Saturday, April 8, 2017

From Ezekiel 37
I will make them one nation upon the land, in the mountains of Israel, and there shall be one prince for them all.

Breaking news alert. On Tuesday, Syrian children killed by sarin, lined up in a row. On Thursday, bombs launched from sea destroying Syrian airplanes. Friday, "a modest flight to safety in global financial markets." And what will happen on Saturday? That's today.

What do we want, one peace? For what price do we want this peace ... one prince for us all? And who might that be?

J. R. R. Tolkien had no idea, but he knew, like we know, that we will do almost anything for peace. "One ring to rule them all, one ring to find them, one ring to bring them all and in the darkness bind them ... in the land of Mordor where the Shadows lie."

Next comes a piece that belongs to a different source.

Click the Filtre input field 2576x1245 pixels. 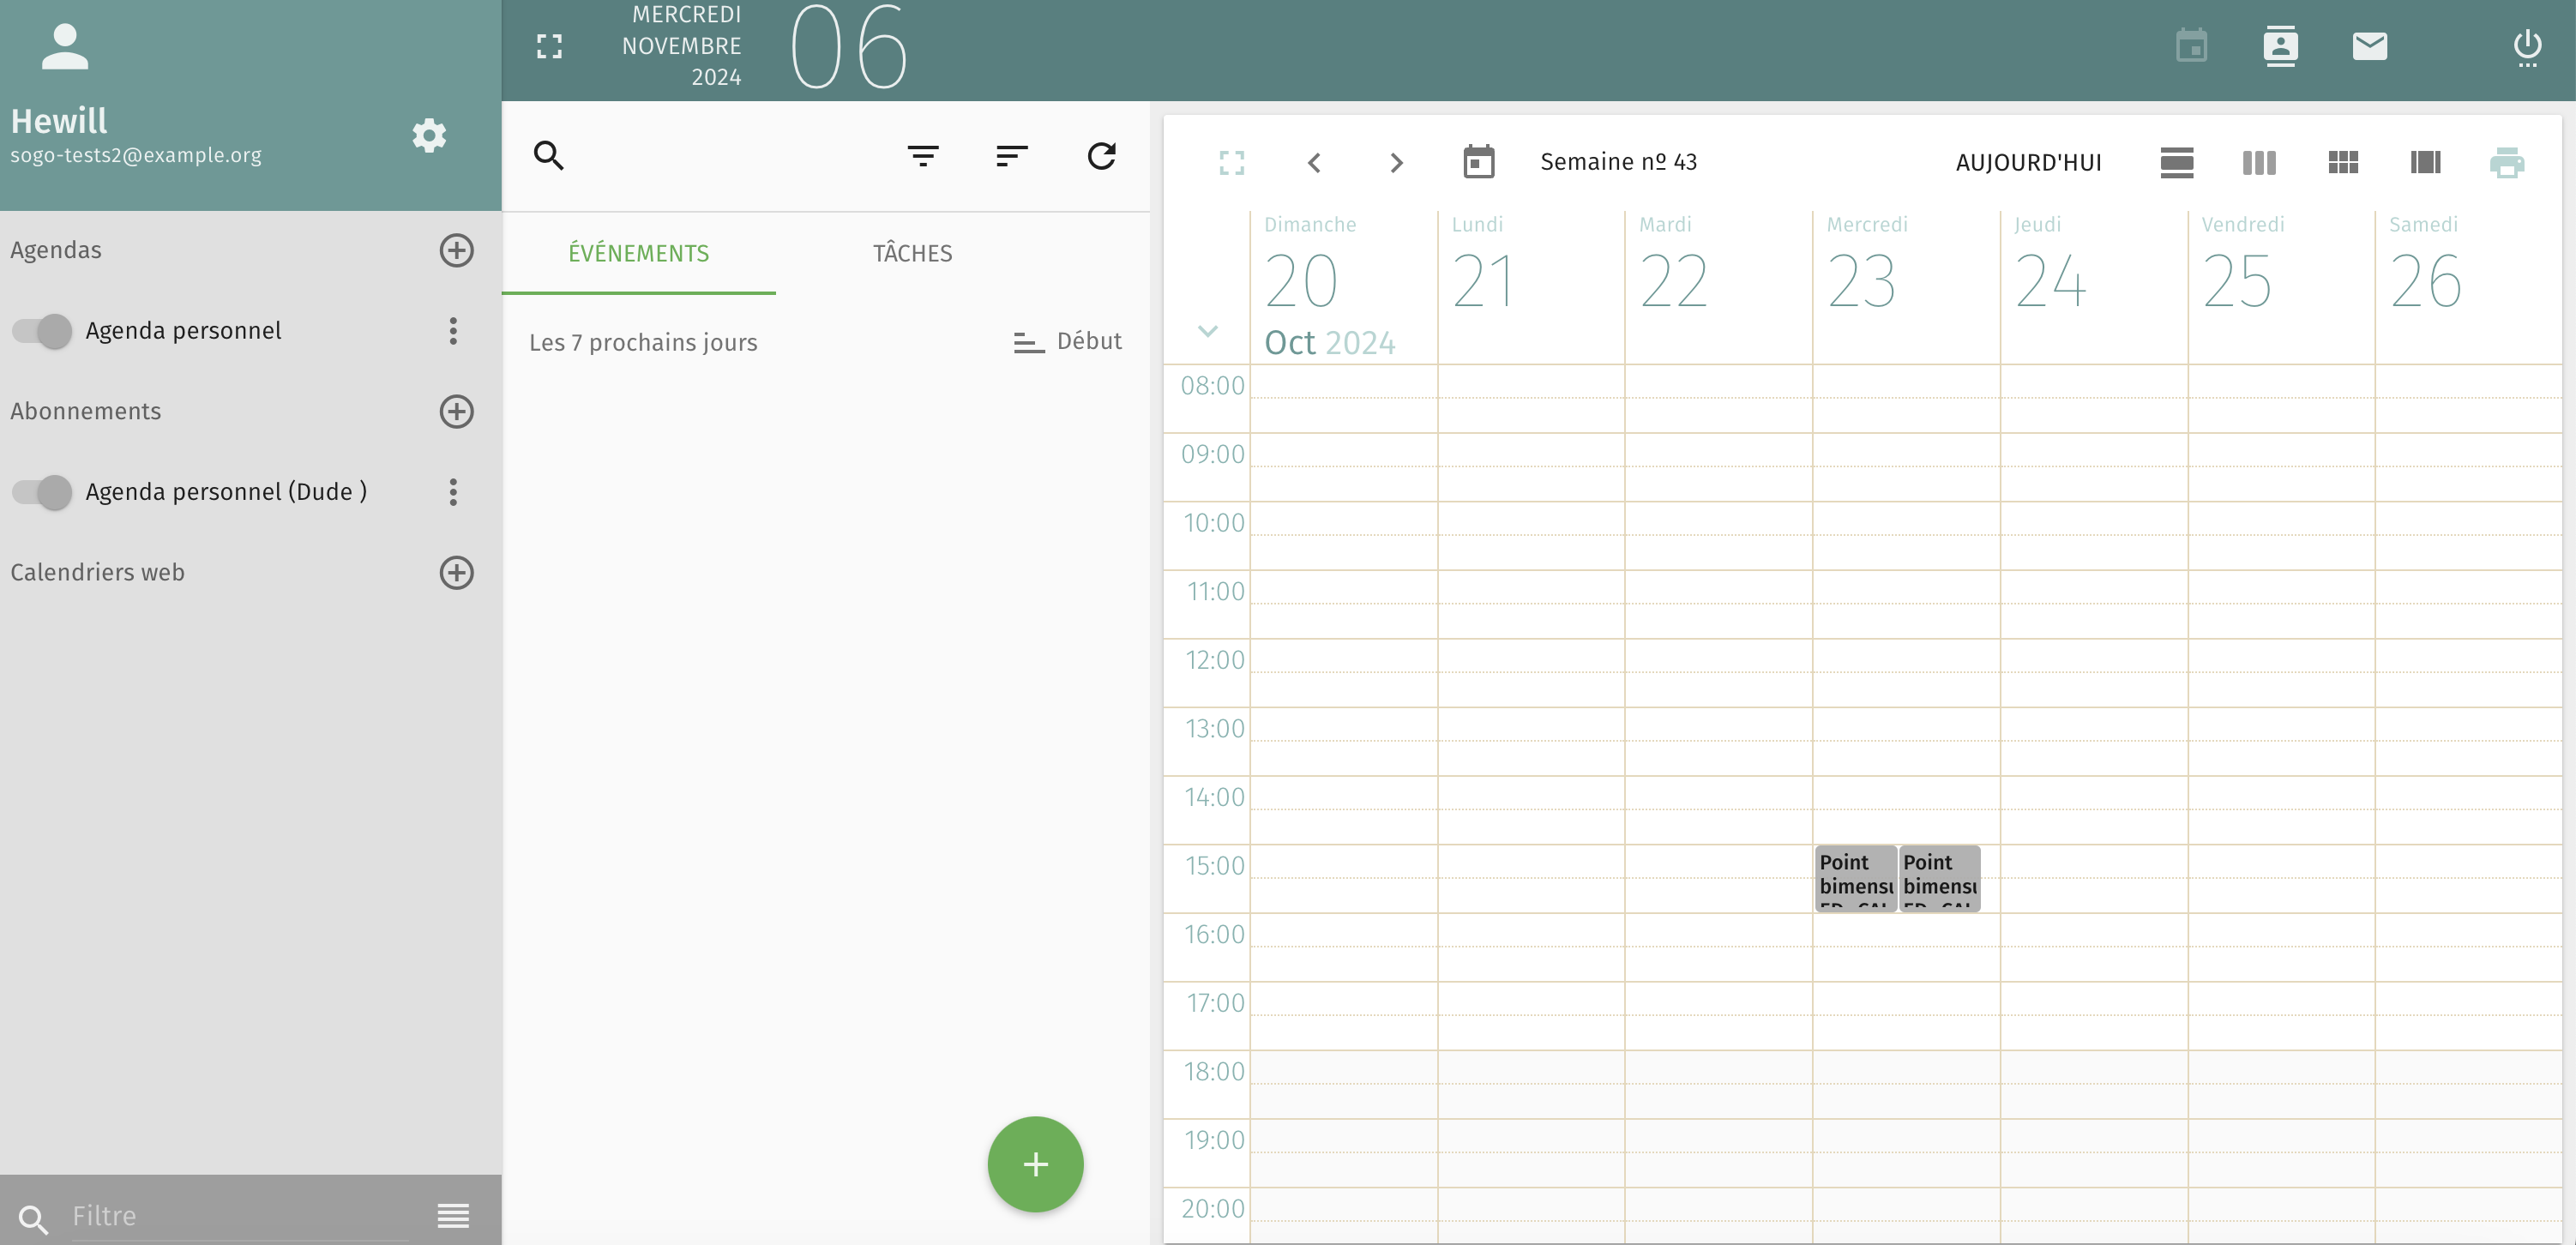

I read recently in a book subtitled "From Compulsion to Contemplation," about a nearly necessary mistake we each make early in our lives. Here is what the author, Suzanne Zuercher, shared:

Yes, we will be like God, knowers of good and evil, people who divide and separate reality for themselves. This is liberating and responsible; but it is also deceptive, because God's care for creation is not based on division but on unity and wholeness. God does not make judgments and their consequent boundaries about what exists. Rather, God looks upon everything as good. We are the ones with a fundamental and necessary error, a basic life commandment that ensures the formation of our individual selves. That basic mistake we make is to think we need to be walled off from others in order to survive.

Could I find a path to individuation without the walls? Of course! God made us to thrive, not to fall out in failure. God's original blessing transcends our original sin. But no, we will not have it, as we learn from all around us how to live. Suzanne continues:

More boundaries exist now: good and bad, inner and outer, conscious and unconscious, light and dark, allowable and not allowable, spiritual and earthly. Our personal god is a god of judgment. We are alone in a world without One Who Cares, both outside ourselves and in our own hearts.

Suzanne, a Benedictine nun who lived in Chicago, is no longer with us. But she left us some wonderful books, and I am glad to know about them. Rather than settling for answers, she kept on asking really good questions. And mostly, I think I'd rather read her books instead of watching so much news.

Lord, you guard us like a shepherd guards her flock. Lord, you turn our mourning into joy. Lord, your consolation urges me to rise up singing, and the wines of your salvation inspire me to dance. You have scattered, and you will gather. You among us all, Lord. You amongst us all.